## Saved data entries
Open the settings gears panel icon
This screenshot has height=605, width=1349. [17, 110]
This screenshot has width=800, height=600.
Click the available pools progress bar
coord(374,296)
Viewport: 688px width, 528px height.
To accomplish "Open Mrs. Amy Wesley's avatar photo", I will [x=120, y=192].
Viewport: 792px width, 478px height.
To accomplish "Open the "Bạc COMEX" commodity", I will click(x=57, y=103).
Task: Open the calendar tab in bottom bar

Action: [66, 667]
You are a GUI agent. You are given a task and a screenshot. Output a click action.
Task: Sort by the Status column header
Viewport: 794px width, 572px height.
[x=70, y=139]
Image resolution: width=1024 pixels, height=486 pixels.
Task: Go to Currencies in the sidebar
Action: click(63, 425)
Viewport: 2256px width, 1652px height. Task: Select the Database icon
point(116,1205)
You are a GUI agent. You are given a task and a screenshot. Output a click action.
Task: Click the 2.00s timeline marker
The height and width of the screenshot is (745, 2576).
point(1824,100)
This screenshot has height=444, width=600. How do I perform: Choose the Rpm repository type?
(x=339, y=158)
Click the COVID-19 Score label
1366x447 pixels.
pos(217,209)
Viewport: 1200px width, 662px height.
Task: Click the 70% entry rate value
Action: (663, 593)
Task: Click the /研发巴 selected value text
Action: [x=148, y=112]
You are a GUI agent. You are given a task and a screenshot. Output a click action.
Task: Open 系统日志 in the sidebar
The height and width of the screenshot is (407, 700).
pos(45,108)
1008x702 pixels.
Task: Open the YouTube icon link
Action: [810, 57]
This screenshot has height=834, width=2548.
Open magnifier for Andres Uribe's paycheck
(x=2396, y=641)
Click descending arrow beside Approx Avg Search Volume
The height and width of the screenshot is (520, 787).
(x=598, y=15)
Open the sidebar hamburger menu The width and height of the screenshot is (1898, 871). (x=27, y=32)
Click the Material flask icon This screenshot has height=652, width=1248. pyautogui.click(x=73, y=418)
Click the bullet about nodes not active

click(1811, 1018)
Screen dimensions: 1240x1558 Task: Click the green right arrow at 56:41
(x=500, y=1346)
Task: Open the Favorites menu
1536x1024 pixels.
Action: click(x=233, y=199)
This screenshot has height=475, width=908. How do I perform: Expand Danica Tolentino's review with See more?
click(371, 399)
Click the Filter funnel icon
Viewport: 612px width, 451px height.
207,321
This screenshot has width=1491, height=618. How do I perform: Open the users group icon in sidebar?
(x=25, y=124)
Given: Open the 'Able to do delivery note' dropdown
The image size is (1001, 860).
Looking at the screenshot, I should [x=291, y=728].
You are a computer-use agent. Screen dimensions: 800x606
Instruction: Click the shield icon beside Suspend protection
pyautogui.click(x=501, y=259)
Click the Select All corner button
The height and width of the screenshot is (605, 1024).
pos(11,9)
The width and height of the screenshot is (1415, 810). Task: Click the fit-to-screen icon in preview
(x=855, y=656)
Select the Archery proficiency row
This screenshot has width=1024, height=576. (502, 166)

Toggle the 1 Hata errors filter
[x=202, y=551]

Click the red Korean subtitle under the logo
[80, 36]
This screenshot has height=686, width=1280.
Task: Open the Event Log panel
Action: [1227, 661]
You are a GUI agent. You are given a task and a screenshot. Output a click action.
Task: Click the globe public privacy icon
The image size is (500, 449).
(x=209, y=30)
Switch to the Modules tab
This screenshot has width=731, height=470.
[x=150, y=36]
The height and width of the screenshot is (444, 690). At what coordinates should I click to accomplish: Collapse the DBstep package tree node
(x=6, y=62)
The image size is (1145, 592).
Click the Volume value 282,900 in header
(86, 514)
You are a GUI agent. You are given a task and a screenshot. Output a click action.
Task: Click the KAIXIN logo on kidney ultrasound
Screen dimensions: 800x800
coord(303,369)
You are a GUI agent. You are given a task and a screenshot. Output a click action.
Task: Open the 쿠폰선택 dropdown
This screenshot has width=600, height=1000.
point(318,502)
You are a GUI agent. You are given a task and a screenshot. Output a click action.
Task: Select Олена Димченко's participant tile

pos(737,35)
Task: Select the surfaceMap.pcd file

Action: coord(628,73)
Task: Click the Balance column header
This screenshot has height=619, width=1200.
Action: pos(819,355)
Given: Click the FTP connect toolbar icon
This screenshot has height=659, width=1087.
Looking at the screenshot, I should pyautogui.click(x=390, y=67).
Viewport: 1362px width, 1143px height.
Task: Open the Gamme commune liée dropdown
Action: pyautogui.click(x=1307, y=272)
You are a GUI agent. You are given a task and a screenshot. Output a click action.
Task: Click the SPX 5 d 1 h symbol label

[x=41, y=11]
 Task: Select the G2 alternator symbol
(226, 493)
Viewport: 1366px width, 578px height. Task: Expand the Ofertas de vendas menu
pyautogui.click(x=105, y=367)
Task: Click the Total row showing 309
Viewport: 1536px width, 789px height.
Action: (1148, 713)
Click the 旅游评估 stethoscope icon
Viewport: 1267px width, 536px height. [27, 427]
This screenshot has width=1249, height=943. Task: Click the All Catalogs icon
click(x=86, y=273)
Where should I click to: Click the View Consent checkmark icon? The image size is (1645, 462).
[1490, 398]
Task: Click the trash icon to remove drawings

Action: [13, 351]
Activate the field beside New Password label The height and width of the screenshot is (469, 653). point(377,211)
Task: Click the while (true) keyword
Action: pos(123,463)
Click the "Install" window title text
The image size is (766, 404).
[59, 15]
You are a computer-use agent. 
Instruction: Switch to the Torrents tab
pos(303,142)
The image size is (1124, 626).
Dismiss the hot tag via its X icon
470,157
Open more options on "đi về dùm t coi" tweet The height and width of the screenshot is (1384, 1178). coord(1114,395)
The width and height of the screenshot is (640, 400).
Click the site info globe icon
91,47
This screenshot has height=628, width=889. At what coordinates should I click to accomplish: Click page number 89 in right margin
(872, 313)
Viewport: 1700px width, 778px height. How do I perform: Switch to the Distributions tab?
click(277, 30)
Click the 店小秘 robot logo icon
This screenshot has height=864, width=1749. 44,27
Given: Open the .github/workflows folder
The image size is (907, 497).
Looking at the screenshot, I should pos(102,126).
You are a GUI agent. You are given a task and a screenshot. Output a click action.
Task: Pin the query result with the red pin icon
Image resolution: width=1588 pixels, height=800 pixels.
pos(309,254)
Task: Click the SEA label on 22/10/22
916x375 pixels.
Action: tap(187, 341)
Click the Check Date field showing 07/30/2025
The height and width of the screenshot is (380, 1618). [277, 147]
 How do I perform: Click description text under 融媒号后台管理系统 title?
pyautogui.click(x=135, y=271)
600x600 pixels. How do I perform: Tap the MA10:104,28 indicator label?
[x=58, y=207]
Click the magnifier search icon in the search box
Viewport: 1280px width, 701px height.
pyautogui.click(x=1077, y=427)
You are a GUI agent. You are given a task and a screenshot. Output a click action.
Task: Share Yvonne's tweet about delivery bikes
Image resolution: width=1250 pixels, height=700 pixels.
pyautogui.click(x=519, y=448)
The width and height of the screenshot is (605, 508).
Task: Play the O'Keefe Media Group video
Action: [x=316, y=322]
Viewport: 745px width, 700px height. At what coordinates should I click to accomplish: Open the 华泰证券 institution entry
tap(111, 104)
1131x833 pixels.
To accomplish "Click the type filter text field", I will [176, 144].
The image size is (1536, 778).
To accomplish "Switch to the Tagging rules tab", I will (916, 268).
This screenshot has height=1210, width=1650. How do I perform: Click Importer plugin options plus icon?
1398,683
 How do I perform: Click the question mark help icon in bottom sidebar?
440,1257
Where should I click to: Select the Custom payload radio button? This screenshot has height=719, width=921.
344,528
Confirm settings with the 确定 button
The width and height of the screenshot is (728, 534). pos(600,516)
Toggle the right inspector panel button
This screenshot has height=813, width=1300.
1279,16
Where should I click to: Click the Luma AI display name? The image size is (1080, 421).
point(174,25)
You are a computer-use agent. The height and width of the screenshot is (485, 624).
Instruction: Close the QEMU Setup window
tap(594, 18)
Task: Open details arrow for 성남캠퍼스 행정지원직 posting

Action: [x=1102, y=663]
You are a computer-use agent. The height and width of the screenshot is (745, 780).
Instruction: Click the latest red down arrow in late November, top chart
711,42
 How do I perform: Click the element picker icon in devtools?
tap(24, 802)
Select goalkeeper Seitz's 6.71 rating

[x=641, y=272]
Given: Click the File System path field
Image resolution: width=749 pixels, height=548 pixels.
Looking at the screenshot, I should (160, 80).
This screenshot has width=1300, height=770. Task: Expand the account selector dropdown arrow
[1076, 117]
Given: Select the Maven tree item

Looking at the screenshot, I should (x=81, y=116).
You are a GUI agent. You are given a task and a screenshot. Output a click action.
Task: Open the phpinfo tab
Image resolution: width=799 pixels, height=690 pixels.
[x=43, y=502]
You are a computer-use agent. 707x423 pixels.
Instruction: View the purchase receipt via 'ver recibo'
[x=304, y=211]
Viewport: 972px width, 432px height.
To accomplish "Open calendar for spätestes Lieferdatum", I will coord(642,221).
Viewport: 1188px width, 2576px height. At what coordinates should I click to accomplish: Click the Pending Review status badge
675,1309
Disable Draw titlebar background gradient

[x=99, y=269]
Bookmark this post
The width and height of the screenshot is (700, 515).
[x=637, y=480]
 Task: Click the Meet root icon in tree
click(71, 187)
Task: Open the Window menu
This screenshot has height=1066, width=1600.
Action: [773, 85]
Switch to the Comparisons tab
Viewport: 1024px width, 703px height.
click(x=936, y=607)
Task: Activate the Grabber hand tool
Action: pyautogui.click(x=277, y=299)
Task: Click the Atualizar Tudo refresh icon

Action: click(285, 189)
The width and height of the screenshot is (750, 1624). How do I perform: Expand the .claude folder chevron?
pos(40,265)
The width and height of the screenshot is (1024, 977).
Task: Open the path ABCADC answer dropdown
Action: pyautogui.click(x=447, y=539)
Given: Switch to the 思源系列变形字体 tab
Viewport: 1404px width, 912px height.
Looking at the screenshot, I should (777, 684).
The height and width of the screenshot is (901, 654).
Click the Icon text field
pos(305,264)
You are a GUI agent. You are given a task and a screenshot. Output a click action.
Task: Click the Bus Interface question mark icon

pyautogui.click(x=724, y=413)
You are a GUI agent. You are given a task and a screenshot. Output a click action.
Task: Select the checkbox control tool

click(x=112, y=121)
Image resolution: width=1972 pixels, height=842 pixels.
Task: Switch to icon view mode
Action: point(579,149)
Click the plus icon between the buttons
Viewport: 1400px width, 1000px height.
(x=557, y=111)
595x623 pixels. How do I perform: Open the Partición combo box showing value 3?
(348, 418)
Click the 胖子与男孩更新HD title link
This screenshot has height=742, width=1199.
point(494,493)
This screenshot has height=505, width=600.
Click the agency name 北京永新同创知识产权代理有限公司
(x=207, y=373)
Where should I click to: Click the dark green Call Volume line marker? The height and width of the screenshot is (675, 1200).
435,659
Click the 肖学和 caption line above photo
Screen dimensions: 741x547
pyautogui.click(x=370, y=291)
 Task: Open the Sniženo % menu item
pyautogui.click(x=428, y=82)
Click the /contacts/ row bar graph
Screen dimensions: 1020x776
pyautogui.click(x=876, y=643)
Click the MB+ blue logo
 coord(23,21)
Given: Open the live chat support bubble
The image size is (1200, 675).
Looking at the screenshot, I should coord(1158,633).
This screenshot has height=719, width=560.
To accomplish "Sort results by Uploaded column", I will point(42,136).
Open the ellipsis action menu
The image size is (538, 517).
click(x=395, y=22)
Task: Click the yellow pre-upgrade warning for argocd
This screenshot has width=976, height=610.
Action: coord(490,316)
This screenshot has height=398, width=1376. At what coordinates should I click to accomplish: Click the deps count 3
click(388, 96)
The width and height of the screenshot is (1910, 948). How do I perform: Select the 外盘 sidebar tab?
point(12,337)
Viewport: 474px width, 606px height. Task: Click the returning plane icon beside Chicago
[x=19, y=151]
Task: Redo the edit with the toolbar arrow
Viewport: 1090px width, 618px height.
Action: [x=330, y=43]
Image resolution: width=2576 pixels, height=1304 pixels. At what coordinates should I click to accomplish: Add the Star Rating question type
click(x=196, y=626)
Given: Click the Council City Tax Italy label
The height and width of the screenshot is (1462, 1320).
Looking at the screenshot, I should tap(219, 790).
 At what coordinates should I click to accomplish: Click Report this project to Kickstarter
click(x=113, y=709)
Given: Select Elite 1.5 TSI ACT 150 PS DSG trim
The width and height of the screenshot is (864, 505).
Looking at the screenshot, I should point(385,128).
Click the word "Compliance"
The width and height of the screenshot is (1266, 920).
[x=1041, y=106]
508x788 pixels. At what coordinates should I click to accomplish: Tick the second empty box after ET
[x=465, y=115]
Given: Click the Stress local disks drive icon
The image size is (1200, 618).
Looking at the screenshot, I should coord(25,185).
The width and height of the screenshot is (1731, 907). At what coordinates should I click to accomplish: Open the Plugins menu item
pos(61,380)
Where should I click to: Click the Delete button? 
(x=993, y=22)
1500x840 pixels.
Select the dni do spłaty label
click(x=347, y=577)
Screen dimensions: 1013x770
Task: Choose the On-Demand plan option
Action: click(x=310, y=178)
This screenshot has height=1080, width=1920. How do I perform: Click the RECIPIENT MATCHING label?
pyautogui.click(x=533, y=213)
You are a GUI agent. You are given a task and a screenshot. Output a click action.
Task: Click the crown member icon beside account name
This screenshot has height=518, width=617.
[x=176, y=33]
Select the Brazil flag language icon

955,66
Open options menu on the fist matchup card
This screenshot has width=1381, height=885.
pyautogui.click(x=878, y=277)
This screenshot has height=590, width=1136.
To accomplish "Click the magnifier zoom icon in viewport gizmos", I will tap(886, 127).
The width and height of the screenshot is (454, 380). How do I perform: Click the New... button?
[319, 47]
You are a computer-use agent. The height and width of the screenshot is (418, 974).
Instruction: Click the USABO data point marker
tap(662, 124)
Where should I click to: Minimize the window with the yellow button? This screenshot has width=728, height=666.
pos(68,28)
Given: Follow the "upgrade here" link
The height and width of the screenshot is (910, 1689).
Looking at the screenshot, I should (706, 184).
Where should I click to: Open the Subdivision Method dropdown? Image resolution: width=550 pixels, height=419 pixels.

## Problem description
Restate verbatim all lines from the start of the data through the line containing "Click the COVID-19 Score label", with both ends kept.

## Your response
Open the settings gears panel icon
This screenshot has height=605, width=1349. [17, 110]
This screenshot has width=800, height=600.
Click the available pools progress bar
coord(374,296)
Viewport: 688px width, 528px height.
To accomplish "Open Mrs. Amy Wesley's avatar photo", I will [x=120, y=192].
Viewport: 792px width, 478px height.
To accomplish "Open the "Bạc COMEX" commodity", I will click(x=57, y=103).
Task: Open the calendar tab in bottom bar

Action: [66, 667]
You are a GUI agent. You are given a task and a screenshot. Output a click action.
Task: Sort by the Status column header
Viewport: 794px width, 572px height.
[x=70, y=139]
Image resolution: width=1024 pixels, height=486 pixels.
Task: Go to Currencies in the sidebar
Action: click(63, 425)
Viewport: 2256px width, 1652px height. Task: Select the Database icon
point(116,1205)
You are a GUI agent. You are given a task and a screenshot. Output a click action.
Task: Click the 2.00s timeline marker
The height and width of the screenshot is (745, 2576).
point(1824,100)
This screenshot has height=444, width=600. How do I perform: Choose the Rpm repository type?
(x=339, y=158)
Click the COVID-19 Score label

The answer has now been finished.